**Extracted records**

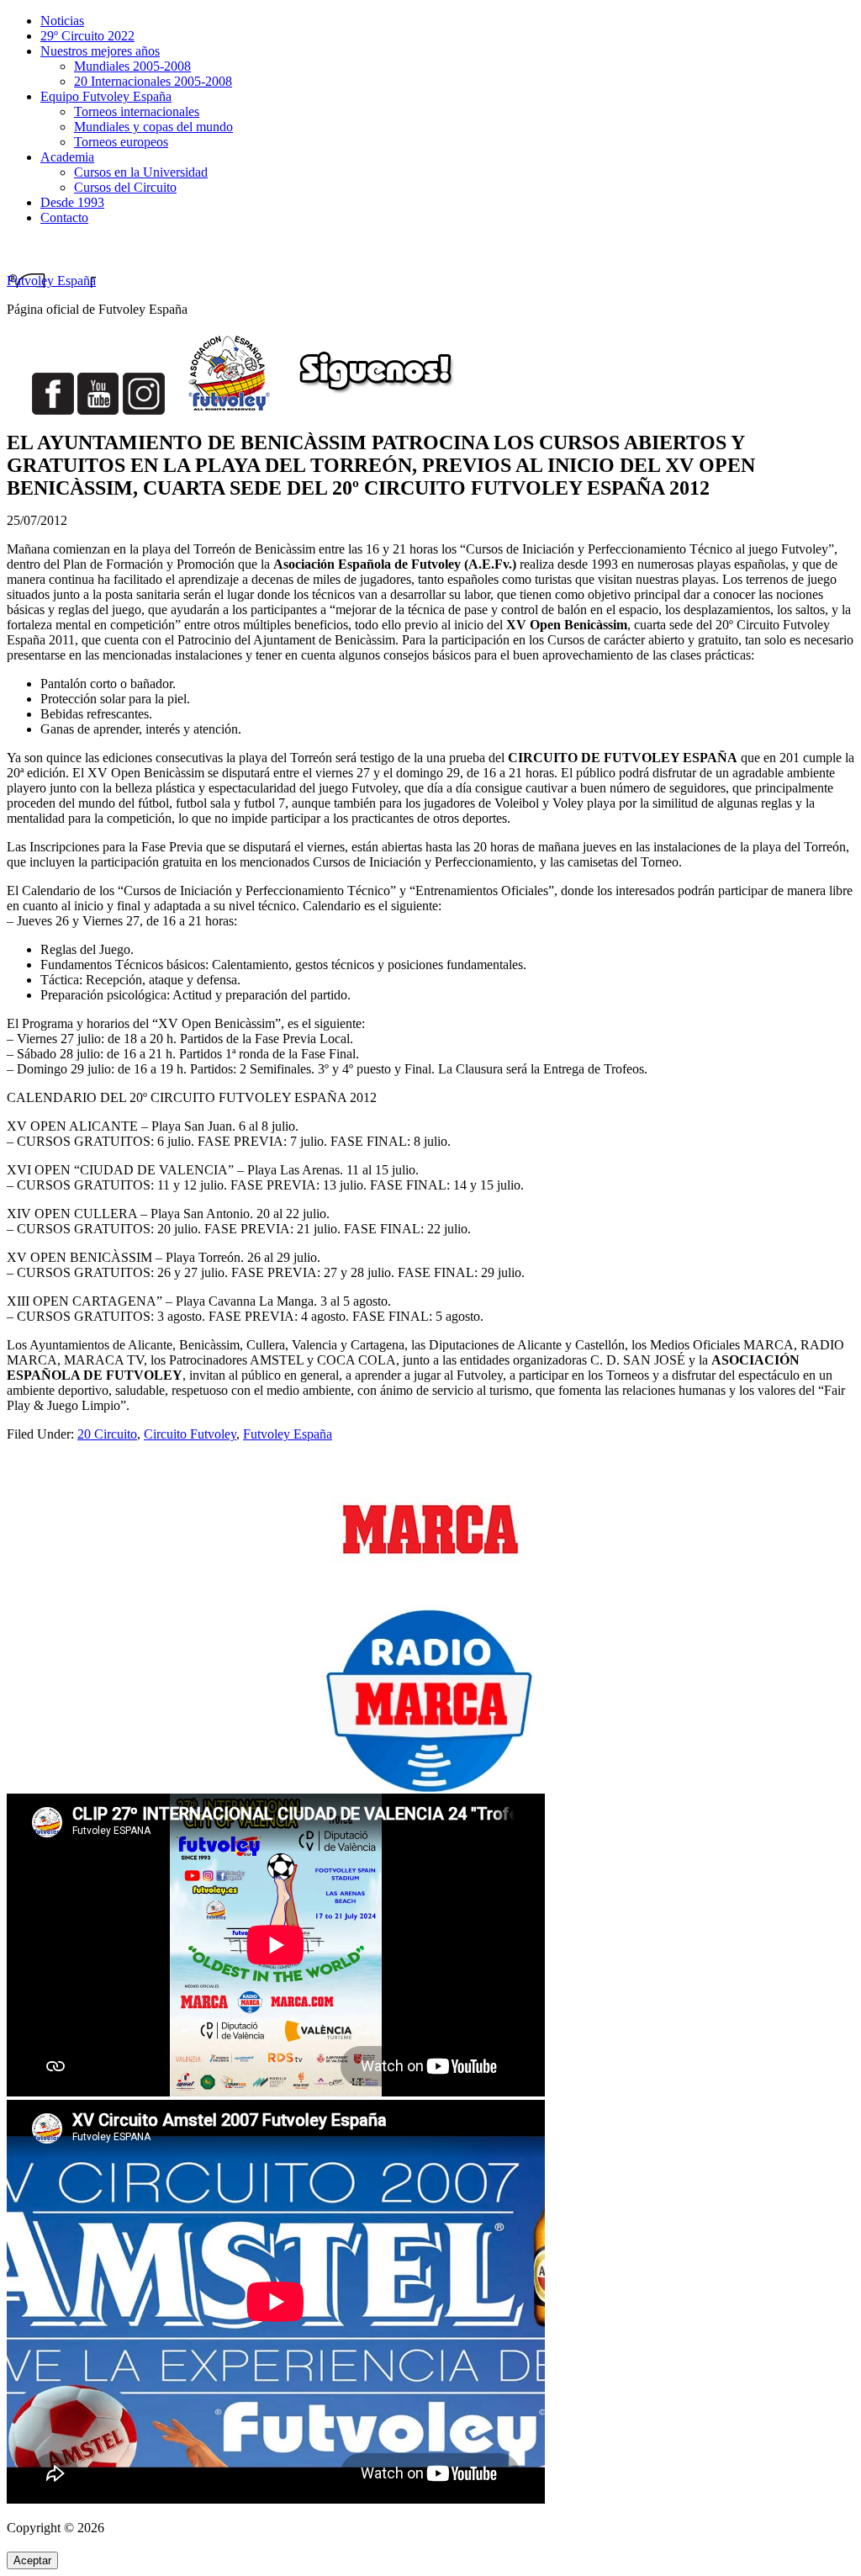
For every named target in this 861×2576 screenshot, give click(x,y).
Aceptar (32, 2560)
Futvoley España (51, 280)
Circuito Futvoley (190, 1434)
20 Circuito (107, 1434)
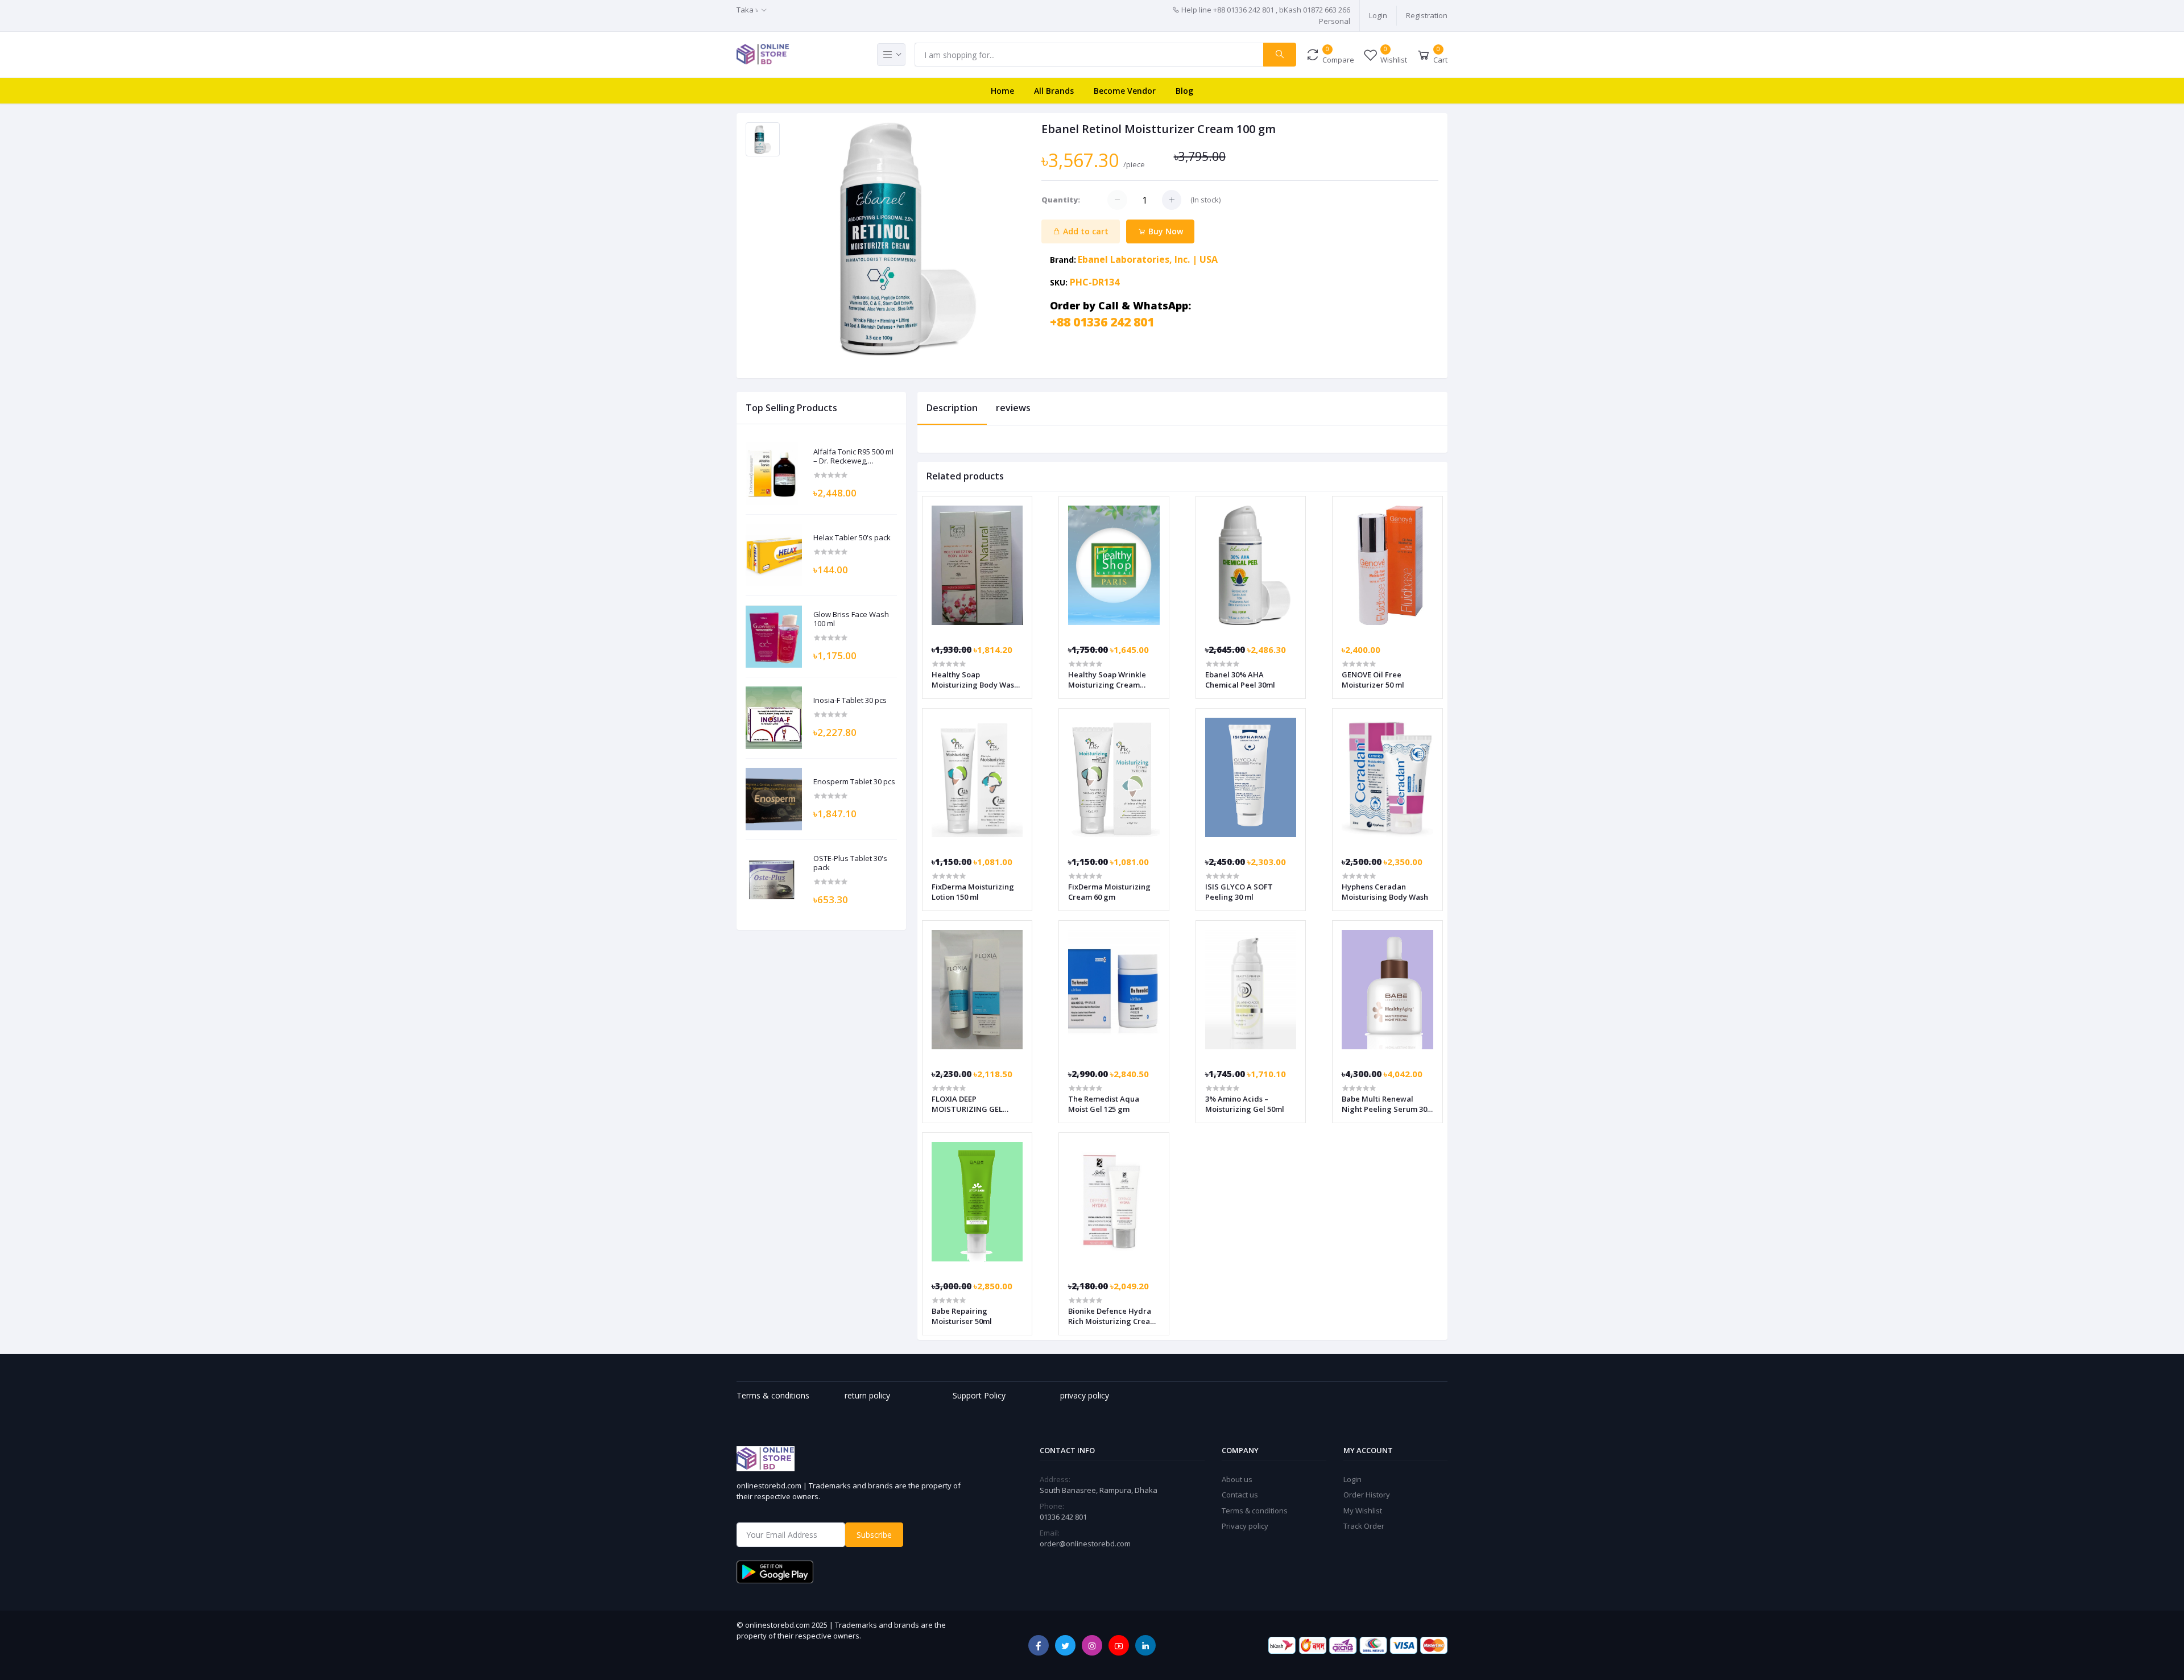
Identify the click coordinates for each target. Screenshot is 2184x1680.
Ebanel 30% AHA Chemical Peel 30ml (1240, 679)
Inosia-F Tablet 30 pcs (850, 700)
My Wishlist (1362, 1510)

**Activity**
Leaving out every picture, copy exactly the lines from the one that contains "Circuito Futvoley (190, 1434)" through the end of the entries above.

**Answer section**
Circuito Futvoley (190, 1434)
20 Circuito (107, 1434)
Identify the click coordinates for each target. Screenshot is 2184x1680.
Ebanel 30% AHA Chemical Peel 30ml (1240, 679)
Inosia-F Tablet 30 pcs (850, 700)
My Wishlist (1362, 1510)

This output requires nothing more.